# Data-informed parameter synthesis for population pDTMCs, notebook 3

This notebook provides main part of analysis presented in the paper - Data-informed parameter synthesis. It consists of these parts:
1. [Load Parameter synthesis results](#one)
2. [Direct parameter synthesis via Storm and PRISM](#two)

Before running, please add [Z3](https://github.com/Z3Prover/z3) to PATH and check if it runs correctly.

There are three things to setup in this notebook:
1. `agents_quantities` -- set of agents number to be considered - set numbers for which you want to run analysis,
2. `alpha` and `n_samples`  to set the margin of the data -  `margin(alpha, n_samples, data)`,
3. `n` and `epsilon` in `check_deeper(thresh,prop,data,a,b,n,epsilon)` -- thresholds used in parameter space division.
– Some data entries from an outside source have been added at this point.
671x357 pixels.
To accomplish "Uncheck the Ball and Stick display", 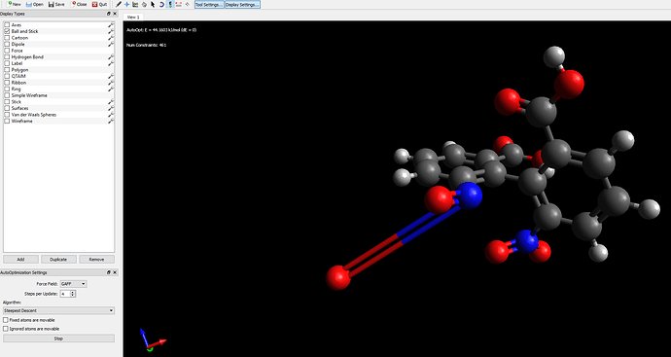I will (x=7, y=31).
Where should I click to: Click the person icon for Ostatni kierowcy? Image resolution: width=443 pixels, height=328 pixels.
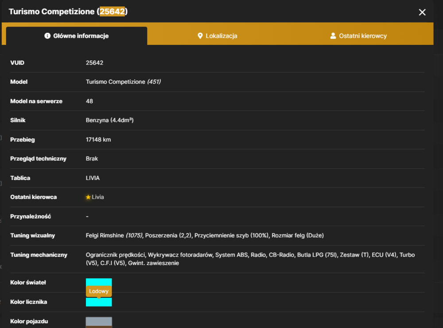[x=333, y=36]
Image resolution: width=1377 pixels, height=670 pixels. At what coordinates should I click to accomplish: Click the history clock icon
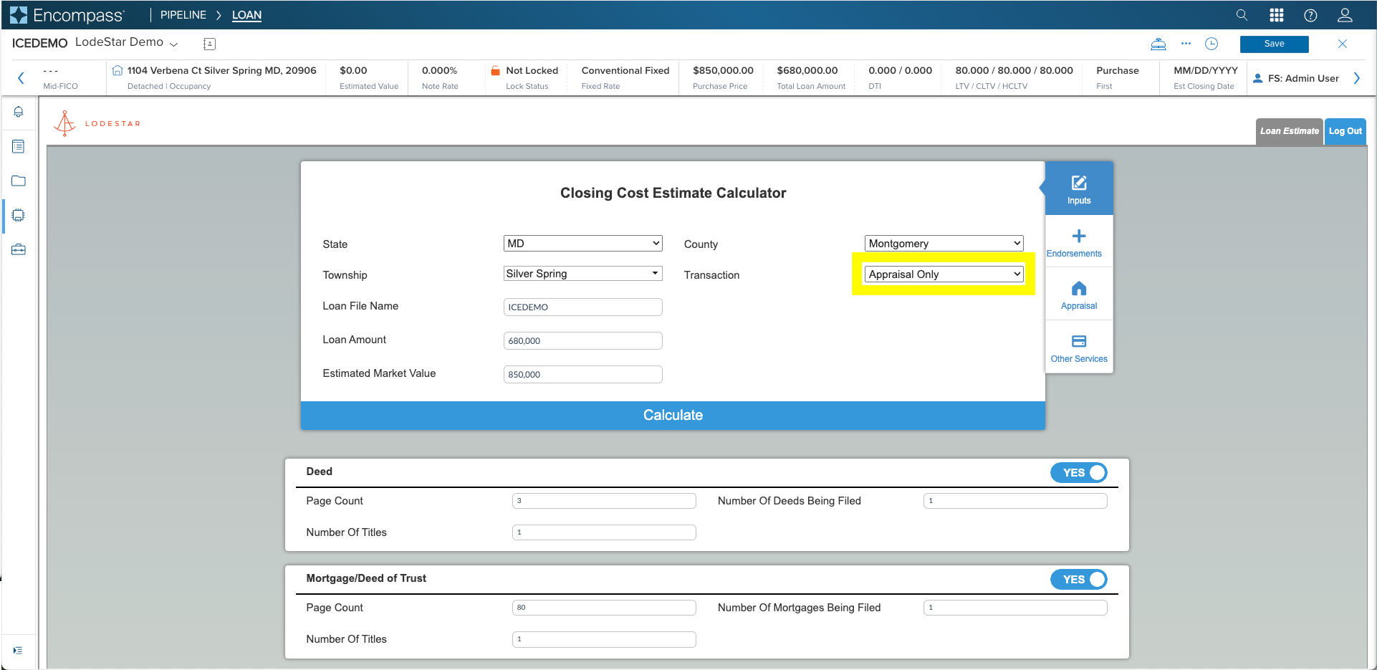click(1212, 44)
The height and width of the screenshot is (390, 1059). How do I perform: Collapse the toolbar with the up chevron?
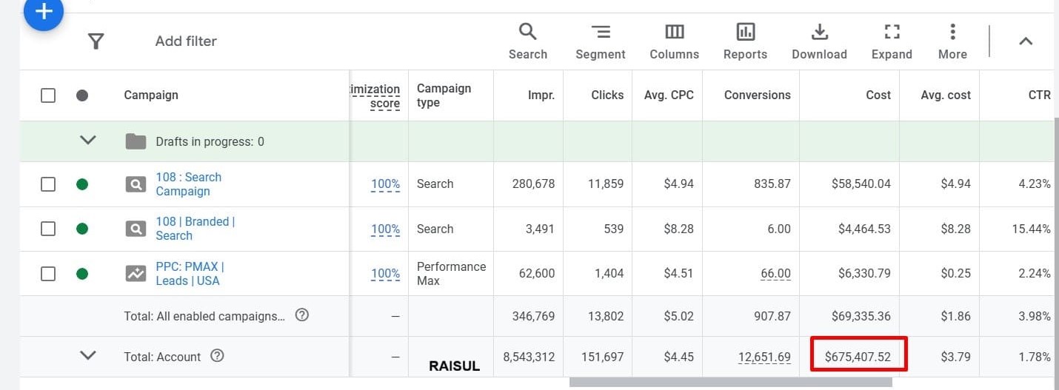(x=1026, y=41)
## IMPORTS, PATHS, and SETTINGS

if a package fails to load due to it is not installed please uncomment and use following code with respective package name

In [None]:
#import sys
#!{sys.executable} -m pip install <package_name>

In [None]:
import os,sys

In [None]:
os.getcwd()

In [None]:
cwd = os.getcwd()
os.chdir("..")
sys.path.append(os.getcwd())
os.chdir(cwd)

Set agents quantities to be examined

In [None]:
agents_quantities = [2,3,5,10]

<a name="one"></a>

## 1. LOADING OF DATA

### DATA LOADING

The data we are about to load are in a form data points for given N and number of successes, hence they match already loaded f dictionaries. 

They can be seen as a points of the polynomials.

In [None]:
from src.load import load_all_data

Load data

In [None]:
D = load_all_data("data/data*.csv")

In [None]:
D_multiparam = load_all_data("data/multiparametric/data*.csv")

In [None]:
D2 = load_all_data("data_1/data*.csv")

In [None]:
D2_multiparam = load_all_data("data_1/multiparametric/data*.csv")

### showing loaded data

An example of function and data for number of agents N=2 and number of successes i=1

In [None]:
D[2][1] 

Catch data errors (subzero values)

In [None]:
from src.load import catch_data_error

In [None]:
catch_data_error(D,0,1) 
catch_data_error(D2,0,1) 
catch_data_error(D_multiparam,0,1) 
catch_data_error(D2_multiparam,0,1) 

Now all data and f are loaded

### margin

margin to infer intervals in which we wan to search

In [None]:
from src.load import margin

In [None]:
print(margin(0.95, 100, 0.01))
print(margin(0.99, 100, 0.01))
print(D[2][0]-margin(0.95, 1500, D[2][0]),",",D[2][0]+margin(0.95, 1500, D[2][0]))

EXPERIMENTAL margin

`0.029501395417987873
0.0356291779716225
0.024749946149793683 , 0.055250053850206315`

<a name="two"></a>

## Data-informed parameter synthesis without using precomputed polynomials

Now we are able to call parameter synthesis with the tresholds.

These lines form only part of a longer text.